Rapid detection of the second-line drug (SLD) resistant tuberculosis (TB) strains is challenging to prescribe an immediate adequate treatment and limit the transmission of SLD resistant strains.

The study aimed to evaluate the performance of GenoType MTBDRsl V2.0 compared to phenotypic drug susceptibility testing (pDST:MGIT960) to detect resistance to SLD of Mycobacterium tuberculosis (MTB) isolates in Tunisia, between May 2015 and December 2019.

As a matter of fact, 103 rifampicin-resistant and multidrug-resistant MTB strains were included. Discrepancies between pDST and MTBDRsl were solved by whole genome sequencing.

Compared to pDST, MTBDRsl V2.0 showed a sensitivity of 92.8% (68.5%–98.7%) in detecting resistance to fluoroquinolones. As for second-line injectable drugs, it presented a sensitivity of 80.0% (49.0%–94.3%). MTBDRsl had sensitivities of 100.0% (67.5%–100.0%), 75.0% (40.9%–92.8%) and 100.0% (60.9%–100.0%) respectively for kanamycin, capreomycin and amikacin. The specificity was 100.0% for all the drugs evaluated.

As for diagnosing XDR-TB, it had a sensitivity of 57.1% (25.0%–84.1%) and a specificity of 100.0% (96.1%–100.0%).

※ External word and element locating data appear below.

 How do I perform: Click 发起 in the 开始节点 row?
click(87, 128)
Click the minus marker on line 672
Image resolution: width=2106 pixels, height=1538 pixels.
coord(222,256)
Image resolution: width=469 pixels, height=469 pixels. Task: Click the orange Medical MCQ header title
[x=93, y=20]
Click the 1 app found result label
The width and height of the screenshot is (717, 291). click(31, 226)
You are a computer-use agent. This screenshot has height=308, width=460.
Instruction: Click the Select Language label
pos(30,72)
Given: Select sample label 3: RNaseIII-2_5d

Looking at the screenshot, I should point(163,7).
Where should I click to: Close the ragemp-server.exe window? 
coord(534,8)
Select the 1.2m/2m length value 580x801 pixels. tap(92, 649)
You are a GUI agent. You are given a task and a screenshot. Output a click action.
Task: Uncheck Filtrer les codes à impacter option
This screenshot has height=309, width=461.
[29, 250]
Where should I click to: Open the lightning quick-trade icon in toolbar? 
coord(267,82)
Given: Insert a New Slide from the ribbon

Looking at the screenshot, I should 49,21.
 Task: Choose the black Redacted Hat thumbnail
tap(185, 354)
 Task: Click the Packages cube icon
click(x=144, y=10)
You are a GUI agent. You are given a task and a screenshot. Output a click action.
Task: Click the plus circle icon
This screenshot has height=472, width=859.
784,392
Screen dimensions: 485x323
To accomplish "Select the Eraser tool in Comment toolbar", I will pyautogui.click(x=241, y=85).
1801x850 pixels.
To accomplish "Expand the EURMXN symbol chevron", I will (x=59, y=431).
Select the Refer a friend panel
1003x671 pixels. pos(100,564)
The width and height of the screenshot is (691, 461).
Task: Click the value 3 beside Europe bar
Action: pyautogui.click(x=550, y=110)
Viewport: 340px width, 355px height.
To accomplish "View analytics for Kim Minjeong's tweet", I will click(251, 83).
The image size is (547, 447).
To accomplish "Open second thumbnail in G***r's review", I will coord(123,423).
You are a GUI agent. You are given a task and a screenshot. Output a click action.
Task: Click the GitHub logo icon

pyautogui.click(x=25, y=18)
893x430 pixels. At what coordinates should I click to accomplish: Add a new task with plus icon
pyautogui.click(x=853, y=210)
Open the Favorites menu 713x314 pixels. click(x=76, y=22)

MTBDRsl V2.0 showed a high performance in detecting SLD resistance with a short turnaround time compared with pDST, which made it possible to start an early treatment and to maintain a low prevalence of SLD resistance and XDR-TB in Tunisia.

快速检测二线药物 (SLD) 耐药结核病 (TB) 菌株对于立即进行充分治疗并限制 SLD 耐药菌株的传播具有挑战性。

该研究旨在评估 GenoType MTBDR sl V2.0 与表型药物敏感性测试 (pDST:MGIT960) 相比的性能，以检测2015 年 5 月至 2019 年 12 月突尼斯结核分枝杆菌(MTB) 分离株对 SLD 的耐药性。

事实上，包括103种耐利福平和耐多药MTB菌株。pDST 和 MTBDR sl之间的差异通过全基因组测序解决。

与 pDST 相比，MTBDR sl V2.0 在检测氟喹诺酮类药物耐药性方面的灵敏度为 92.8% (68.5%–98.7%)。对于二线注射药物，其敏感性为 80.0%（49.0%–94.3%）。MTBDR sl对卡那霉素、卷曲霉素和阿米卡星的敏感性分别为 100.0% (67.5%–100.0%)、75.0% (40.9%–92.8%) 和 100.0% (60.9%–100.0%)。所有评估的药物的特异性为 100.0%。

至于诊断 XDR-TB，其敏感性为 57.1%（25​​.0%–84.1%），特异性为 100.0%（96.1%–100.0%）。

与 pDST 相比， MTBDR sl V2.0 在检测 SLD 耐药性方面表现出很高的性能，而且周转时间短，这使得在突尼斯开始早期治疗并保持 SLD 耐药性和 XDR-TB 的低流行率成为可能。